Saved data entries
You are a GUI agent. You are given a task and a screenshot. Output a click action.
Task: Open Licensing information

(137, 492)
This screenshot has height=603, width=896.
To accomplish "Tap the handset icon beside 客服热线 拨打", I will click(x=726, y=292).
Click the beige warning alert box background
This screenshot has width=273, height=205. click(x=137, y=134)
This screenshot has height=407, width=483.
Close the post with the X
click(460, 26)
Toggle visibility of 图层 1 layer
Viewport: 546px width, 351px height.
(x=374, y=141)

---

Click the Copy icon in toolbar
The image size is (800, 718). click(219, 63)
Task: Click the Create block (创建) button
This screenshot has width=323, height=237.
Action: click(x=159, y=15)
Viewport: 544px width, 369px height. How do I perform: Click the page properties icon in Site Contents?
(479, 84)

Exercise requirements
Using the records above, copy word for word the line with "This screenshot has height=603, width=896.", the line with "This screenshot has height=407, width=483.", and every line between them.

Response for this exercise
This screenshot has height=603, width=896.
To accomplish "Tap the handset icon beside 客服热线 拨打", I will click(x=726, y=292).
Click the beige warning alert box background
This screenshot has width=273, height=205. click(x=137, y=134)
This screenshot has height=407, width=483.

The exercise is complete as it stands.